◆ **THE DATA**
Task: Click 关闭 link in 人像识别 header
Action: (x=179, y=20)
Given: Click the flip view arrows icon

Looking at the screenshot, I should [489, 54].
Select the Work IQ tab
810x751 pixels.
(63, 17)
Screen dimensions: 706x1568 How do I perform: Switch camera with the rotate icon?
---
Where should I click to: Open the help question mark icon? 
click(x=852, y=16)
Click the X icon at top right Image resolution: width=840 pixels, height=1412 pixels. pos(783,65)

◆ **WORK REQUEST**
Out of the entries above, write out only the lines between the line holding "Given: Click the flip view arrows icon" and the line holding "Screen dimensions: 706x1568", inclusive, each exactly as given.

◆ **RESPONSE**
Given: Click the flip view arrows icon

Looking at the screenshot, I should [489, 54].
Select the Work IQ tab
810x751 pixels.
(63, 17)
Screen dimensions: 706x1568 How do I perform: Switch camera with the rotate icon?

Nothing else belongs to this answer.